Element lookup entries
#####
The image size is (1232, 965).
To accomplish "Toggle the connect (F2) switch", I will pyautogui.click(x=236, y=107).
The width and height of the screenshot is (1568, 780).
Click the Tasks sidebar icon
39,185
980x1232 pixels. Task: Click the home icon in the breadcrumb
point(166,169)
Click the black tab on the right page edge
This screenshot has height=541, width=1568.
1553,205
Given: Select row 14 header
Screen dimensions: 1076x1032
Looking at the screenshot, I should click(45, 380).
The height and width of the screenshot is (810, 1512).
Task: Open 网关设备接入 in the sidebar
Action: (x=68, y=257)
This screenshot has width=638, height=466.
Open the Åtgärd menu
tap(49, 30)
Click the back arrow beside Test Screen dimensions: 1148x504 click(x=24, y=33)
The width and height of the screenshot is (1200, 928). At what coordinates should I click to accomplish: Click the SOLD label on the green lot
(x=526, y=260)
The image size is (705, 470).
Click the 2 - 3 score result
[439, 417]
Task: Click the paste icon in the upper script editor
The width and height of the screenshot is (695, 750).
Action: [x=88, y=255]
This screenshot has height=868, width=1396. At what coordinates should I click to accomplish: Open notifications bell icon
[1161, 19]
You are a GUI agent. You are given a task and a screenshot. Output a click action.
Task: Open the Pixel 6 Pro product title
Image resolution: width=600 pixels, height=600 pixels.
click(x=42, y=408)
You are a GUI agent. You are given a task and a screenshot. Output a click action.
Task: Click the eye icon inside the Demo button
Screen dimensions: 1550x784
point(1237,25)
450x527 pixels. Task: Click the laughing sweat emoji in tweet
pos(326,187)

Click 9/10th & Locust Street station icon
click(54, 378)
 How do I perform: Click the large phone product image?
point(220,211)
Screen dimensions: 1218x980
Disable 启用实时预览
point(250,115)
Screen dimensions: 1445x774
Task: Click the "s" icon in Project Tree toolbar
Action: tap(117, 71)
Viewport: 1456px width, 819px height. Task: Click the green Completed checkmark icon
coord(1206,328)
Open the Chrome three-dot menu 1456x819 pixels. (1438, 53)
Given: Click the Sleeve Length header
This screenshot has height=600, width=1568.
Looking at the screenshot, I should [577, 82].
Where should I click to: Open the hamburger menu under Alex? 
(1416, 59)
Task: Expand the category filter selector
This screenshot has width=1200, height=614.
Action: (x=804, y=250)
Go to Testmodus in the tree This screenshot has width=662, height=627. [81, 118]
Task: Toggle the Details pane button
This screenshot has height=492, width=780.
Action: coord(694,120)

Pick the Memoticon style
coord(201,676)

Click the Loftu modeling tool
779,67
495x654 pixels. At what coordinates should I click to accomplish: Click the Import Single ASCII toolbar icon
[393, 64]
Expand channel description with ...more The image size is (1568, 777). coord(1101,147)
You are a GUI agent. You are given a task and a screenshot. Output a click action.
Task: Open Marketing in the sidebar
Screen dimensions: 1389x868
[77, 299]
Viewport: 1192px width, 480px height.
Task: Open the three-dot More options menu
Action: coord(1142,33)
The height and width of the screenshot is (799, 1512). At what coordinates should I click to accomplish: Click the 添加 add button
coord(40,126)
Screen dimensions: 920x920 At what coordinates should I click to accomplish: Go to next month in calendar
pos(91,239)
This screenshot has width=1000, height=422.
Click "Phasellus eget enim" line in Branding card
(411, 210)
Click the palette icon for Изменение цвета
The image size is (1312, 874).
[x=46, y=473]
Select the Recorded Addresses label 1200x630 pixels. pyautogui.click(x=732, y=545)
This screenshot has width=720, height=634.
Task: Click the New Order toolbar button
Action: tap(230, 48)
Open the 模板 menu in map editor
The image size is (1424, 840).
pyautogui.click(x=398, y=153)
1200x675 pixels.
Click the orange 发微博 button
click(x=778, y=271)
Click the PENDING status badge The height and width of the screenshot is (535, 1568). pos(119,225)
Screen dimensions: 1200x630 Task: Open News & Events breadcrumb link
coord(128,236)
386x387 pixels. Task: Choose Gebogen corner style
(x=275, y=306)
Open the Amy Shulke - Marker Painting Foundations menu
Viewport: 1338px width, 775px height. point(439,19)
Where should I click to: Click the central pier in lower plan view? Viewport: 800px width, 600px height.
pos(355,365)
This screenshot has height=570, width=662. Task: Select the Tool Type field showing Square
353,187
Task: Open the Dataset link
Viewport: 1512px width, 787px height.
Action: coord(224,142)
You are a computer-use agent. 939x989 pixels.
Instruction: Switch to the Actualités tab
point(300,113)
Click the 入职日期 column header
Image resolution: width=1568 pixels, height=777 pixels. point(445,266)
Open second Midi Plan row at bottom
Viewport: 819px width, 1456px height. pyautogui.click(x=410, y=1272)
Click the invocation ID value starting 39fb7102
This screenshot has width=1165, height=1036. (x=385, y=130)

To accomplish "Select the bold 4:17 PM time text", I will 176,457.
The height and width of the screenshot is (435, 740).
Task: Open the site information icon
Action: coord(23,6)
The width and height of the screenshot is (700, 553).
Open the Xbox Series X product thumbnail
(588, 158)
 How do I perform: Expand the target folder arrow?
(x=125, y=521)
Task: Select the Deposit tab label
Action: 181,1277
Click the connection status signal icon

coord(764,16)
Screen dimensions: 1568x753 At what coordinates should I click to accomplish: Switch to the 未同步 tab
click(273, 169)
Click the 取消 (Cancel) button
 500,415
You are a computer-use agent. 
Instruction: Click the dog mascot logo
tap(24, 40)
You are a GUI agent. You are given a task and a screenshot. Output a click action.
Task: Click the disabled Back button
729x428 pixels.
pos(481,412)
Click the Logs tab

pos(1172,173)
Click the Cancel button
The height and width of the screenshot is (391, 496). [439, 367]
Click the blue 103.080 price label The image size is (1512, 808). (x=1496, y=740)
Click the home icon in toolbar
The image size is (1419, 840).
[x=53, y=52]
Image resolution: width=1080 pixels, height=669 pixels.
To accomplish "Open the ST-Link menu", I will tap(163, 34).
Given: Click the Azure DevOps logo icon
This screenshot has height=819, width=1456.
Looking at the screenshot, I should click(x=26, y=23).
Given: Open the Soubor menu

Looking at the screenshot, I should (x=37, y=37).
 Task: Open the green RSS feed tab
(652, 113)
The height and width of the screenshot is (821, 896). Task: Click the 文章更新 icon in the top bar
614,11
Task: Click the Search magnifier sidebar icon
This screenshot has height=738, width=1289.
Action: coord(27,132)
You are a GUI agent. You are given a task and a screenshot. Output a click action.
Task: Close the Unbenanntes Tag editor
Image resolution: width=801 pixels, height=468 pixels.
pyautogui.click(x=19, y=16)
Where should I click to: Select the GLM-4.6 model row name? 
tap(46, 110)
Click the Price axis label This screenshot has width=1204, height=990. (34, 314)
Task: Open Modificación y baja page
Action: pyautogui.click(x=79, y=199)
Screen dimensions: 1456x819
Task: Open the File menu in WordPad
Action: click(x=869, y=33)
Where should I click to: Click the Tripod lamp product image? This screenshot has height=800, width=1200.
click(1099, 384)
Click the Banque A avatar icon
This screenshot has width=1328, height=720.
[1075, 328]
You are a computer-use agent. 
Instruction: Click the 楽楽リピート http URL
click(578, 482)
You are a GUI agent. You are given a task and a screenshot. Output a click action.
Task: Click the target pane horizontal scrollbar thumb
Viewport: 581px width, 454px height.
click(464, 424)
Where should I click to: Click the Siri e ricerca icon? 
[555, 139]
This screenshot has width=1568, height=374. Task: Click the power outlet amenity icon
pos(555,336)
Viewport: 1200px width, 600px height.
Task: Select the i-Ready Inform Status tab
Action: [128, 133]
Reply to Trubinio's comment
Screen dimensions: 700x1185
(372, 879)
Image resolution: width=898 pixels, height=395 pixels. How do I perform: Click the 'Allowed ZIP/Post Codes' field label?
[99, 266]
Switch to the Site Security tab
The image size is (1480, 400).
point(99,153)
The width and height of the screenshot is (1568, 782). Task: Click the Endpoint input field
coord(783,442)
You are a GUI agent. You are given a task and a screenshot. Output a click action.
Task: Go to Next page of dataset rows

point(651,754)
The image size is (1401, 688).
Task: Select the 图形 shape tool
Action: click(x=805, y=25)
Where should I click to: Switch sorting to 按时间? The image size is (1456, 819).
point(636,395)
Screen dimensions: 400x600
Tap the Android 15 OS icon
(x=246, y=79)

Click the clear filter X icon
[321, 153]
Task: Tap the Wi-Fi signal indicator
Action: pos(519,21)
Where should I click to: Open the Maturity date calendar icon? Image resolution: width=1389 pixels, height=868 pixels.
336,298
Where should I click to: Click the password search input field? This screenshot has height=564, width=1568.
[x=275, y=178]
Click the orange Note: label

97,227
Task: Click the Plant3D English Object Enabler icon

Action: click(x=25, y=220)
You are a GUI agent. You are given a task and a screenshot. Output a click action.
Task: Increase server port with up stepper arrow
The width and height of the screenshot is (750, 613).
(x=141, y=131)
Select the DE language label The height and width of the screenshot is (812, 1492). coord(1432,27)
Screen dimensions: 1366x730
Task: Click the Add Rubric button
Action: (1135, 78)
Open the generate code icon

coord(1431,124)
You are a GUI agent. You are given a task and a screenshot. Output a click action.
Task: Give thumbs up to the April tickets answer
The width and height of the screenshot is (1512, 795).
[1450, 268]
#####
→ **What you will do**:
Identify every line in the entries above that contains the string "field". Case counts.

→ **Expected answer**:
This screenshot has height=570, width=662. Task: Select the Tool Type field showing Square
Image resolution: width=898 pixels, height=395 pixels. How do I perform: Click the 'Allowed ZIP/Post Codes' field label?
The width and height of the screenshot is (1568, 782). Task: Click the Endpoint input field
Where should I click to: Click the password search input field? This screenshot has height=564, width=1568.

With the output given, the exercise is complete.